KEY POINTS:
British house prices fell for a second straight month in December even after the Bank of England cut interest rates, in a sign the property market slowdown is gathering pace and could spell trouble for the economy in 2008.
Nationwide building society reported on Saturday that house prices fell 0.5 per cent this month, taking the annual rate of increase to just 4.8 per cent, the lowest since May 2006.
"There is undeniably a very real - and growing danger - that the housing market could see a sharp correction next year," said Howard Archer, economist at Global Insight.
The survey was the latest in a string of reports to suggest the British economy will slow sharply next year after recording growth of around 3 per cent in 2007, adding to pressure on Prime Minister Gordon Brown, who is already suffering in the polls.
Consumer morale has sunk to a 12-year low, according to the GfK/NOP measure, in the wake of a global credit crunch that sparked the Northern Rock crisis, Britain's first bank run in more than 100 years.

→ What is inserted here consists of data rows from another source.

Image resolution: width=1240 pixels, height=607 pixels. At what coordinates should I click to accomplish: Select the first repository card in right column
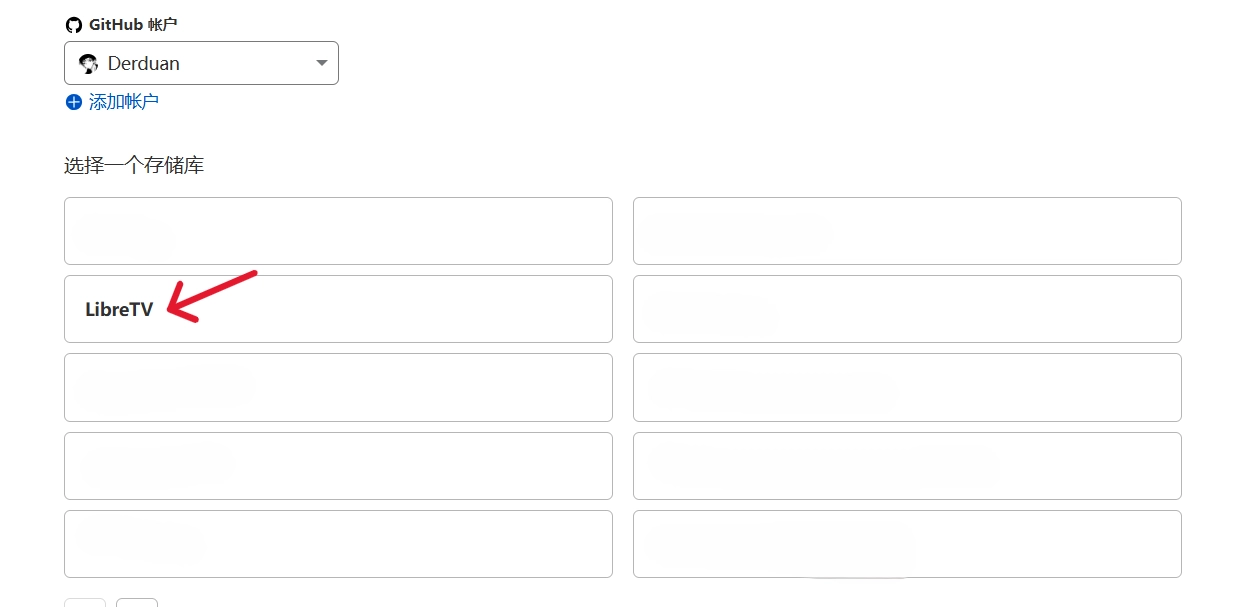907,231
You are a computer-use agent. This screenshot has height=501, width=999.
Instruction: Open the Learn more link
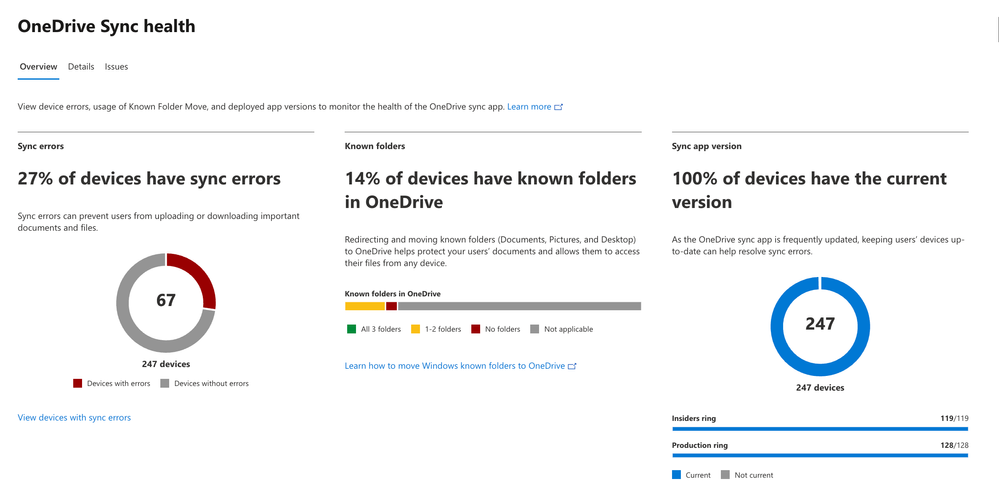529,107
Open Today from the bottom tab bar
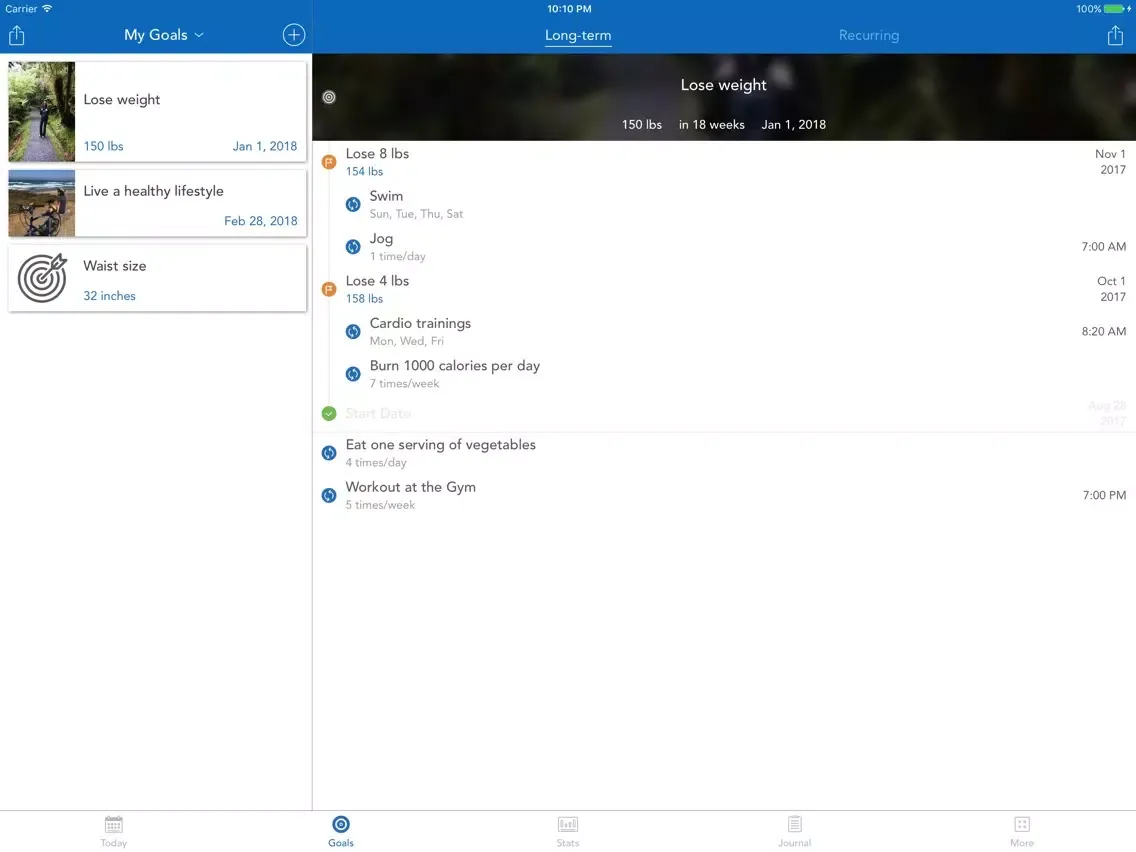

Further falls in house prices that actually start eroding the huge capital gains that have made hundreds of thousands of Britons into paper millionaires could inflict a serious blow to confidence that could take the whole economy with it. According to the Nationwide, house prices in northern English cities were already 3 per cent lower than last year.
Tighter lending conditions for more than a million people expected to have to refinance fixed-rate deals could also add pain to consumers already mortgaged to the hilt.
Household finances look set to be stretched further in 2008 also by rising food and energy costs - the oil price was once again nearing its record high on Saturday - and as wages fail to keep pace with inflation.
Accountants KPMG predicted on Saturday that a record 130,000 people would be declared insolvent next year.
"Any excessive spending over Christmas and at the New Year sales, especially where goods are paid for on credit, risks tipping even more consumers over the edge," said Mark Sands, director of insolvency at KPMG.
"The credit crunch is resulting in increased rejections of credit card applications and a reduction in the availability of loans secured by a second charge on the family home. Those in difficulty will find that their options are becoming limited."
Bank of England policymakers cut interest rates by a quarter-point to 5.5 per cent this month to offset slowing growth but are still worried about inflation.